Personal information
- Nationality: Haitian
- Born: 23 November 2001 (age 24)

Sport
- Sport: Athletics
- Events: Sprint, Hurdles

Achievements and titles
- Personal bests: 100m: 11.96 (Austin, 2023) 100m hurdles 12.72 (Fayetteville, 2024)

= Emelia Chatfield =

Haitian athlete

Emelia Chatfield (born 23 November 2001) is a Haitian-American hurdler and sprinter. She competed for Haiti at the 2024 Paris Olympics in the 100 metres hurdles.

==Early life==
She was born in Miami where she attended St. Thomas Aquinas High School before attending the University of Texas at Austin.

==Career==
===Collegiate===
She won the Florida high school state championship over 300 metres in 2018, as well as winning the Florida Relays sprint hurdles and placed third at Brooks PR in the 100m hurdles.
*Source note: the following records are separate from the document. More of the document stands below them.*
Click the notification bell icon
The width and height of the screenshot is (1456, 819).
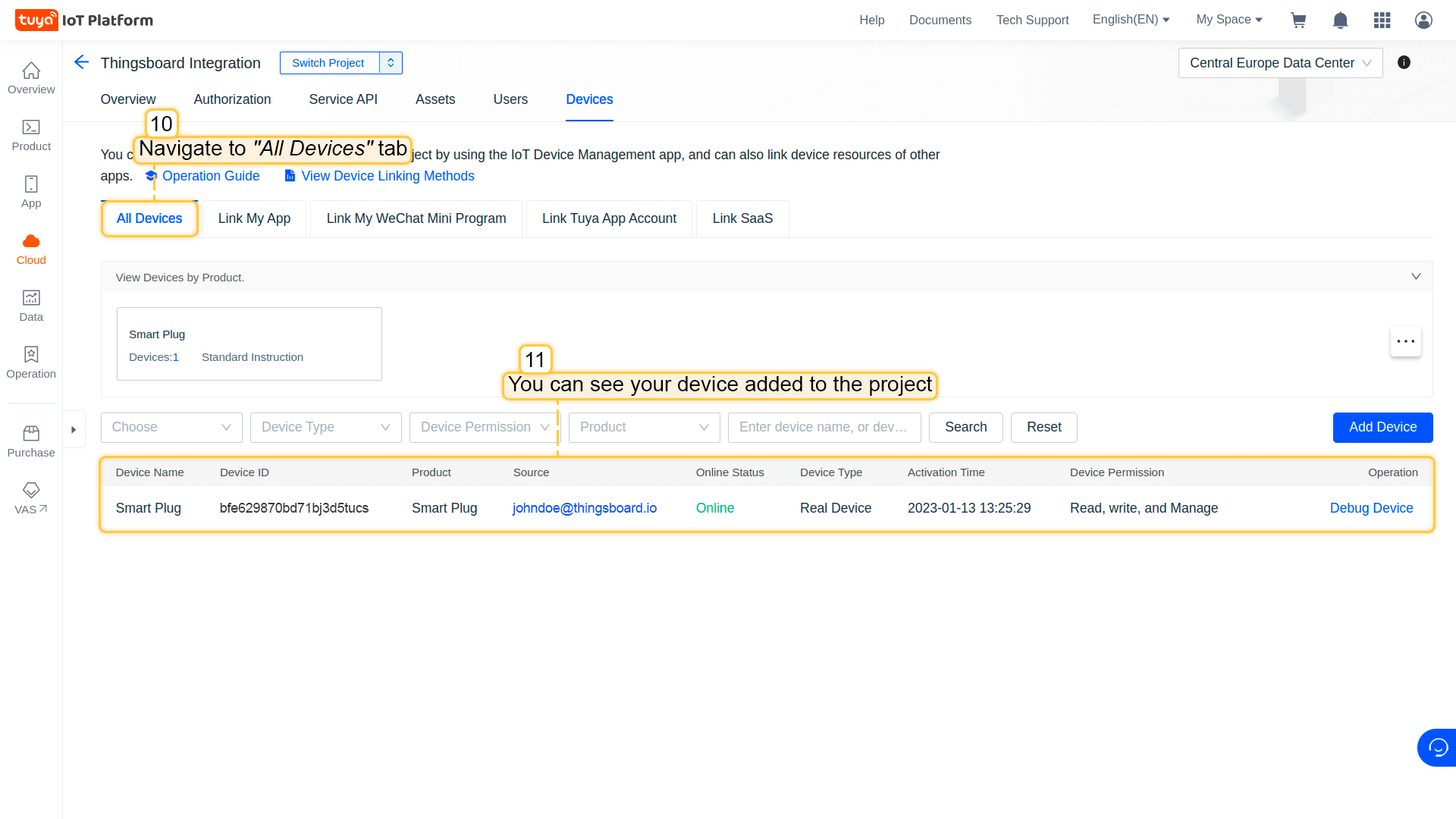click(1340, 20)
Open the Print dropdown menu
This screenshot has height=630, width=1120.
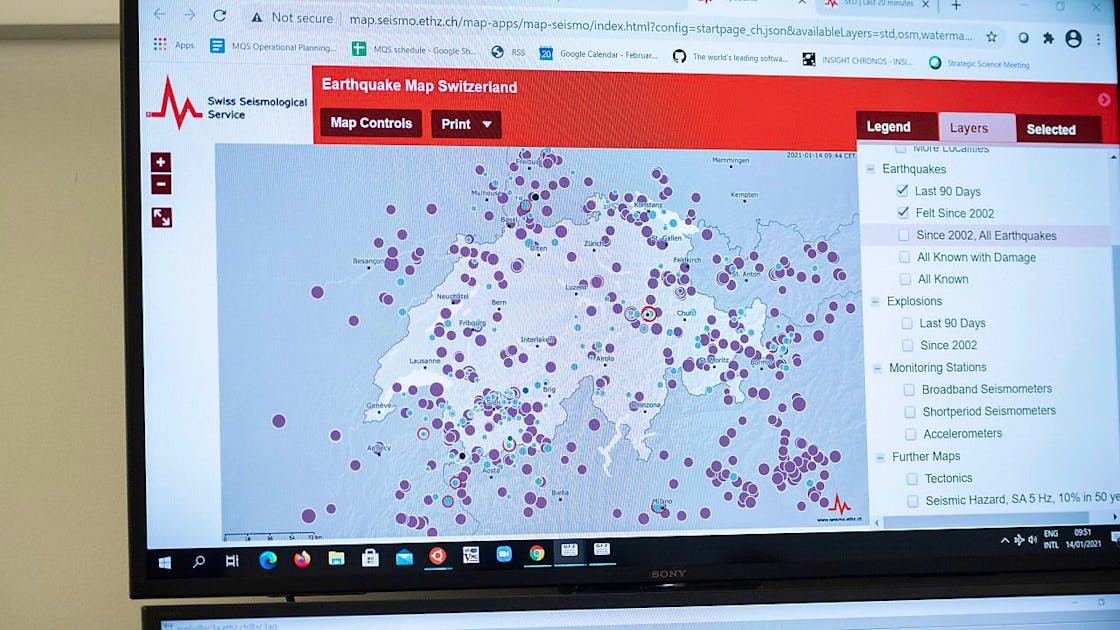pyautogui.click(x=466, y=124)
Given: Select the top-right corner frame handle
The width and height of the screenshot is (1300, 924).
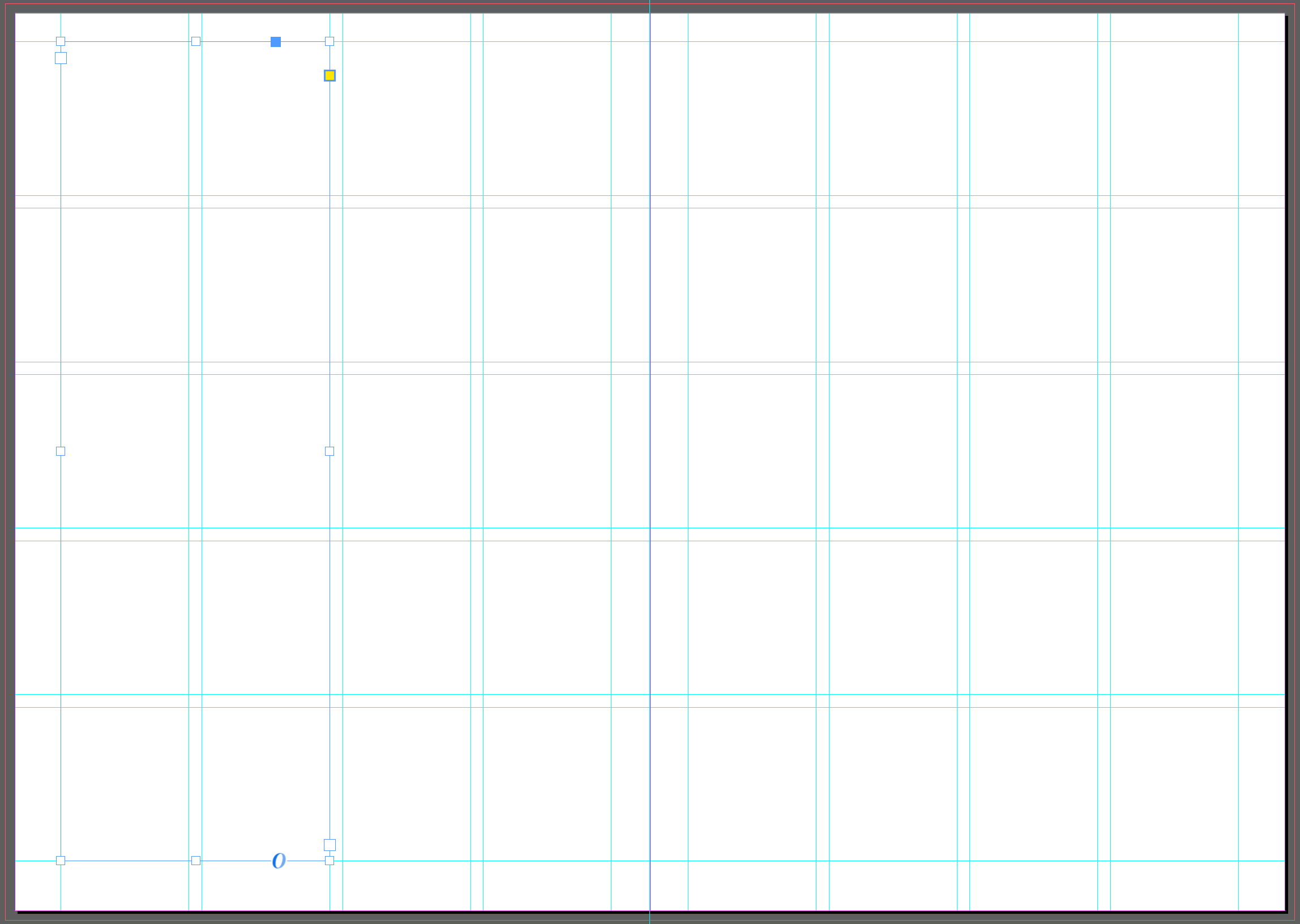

She ran a 100m hurdles time of 13.52 to earn a fourth-place finish at the USA Track and Field U20 Championships in 2019. She finished the 2019 season with a personal best of 41.15 seconds in the 300-meter hurdles to rank as the US No. 5 for her age-group and committed to run for the Texas Longhorns. She finished third in the Big 12 indoor championships 60m hurdles in Lubbock, Texas in 2022.

===Senior===
She was selected to compete for Haiti in the 100 metres hurdles at the 2024 Paris Olympics. Competing at the Games, she ran a time of 13.24 seconds in the repechage round on 8 August 2024. This came after she ran a time of 13.06 seconds in her qualifying heat on the previous day.

==Personal life==
Although born in the United States, Chatfield is qualified to run for Haiti through her family heritage. Her grandfather Anelus Arre lived in Beauvois, Jean-Rabel, in the Northwestern Department before moving his family to Miami when her mother, Ketelie Chatfield, was 12 years old. Her father is American. She was one of the athletes at the 2024 Paris Olympics who criticised the conditions on social media. She was reported to give the dining hall food a "0 out of 10", calling it “disgusting.”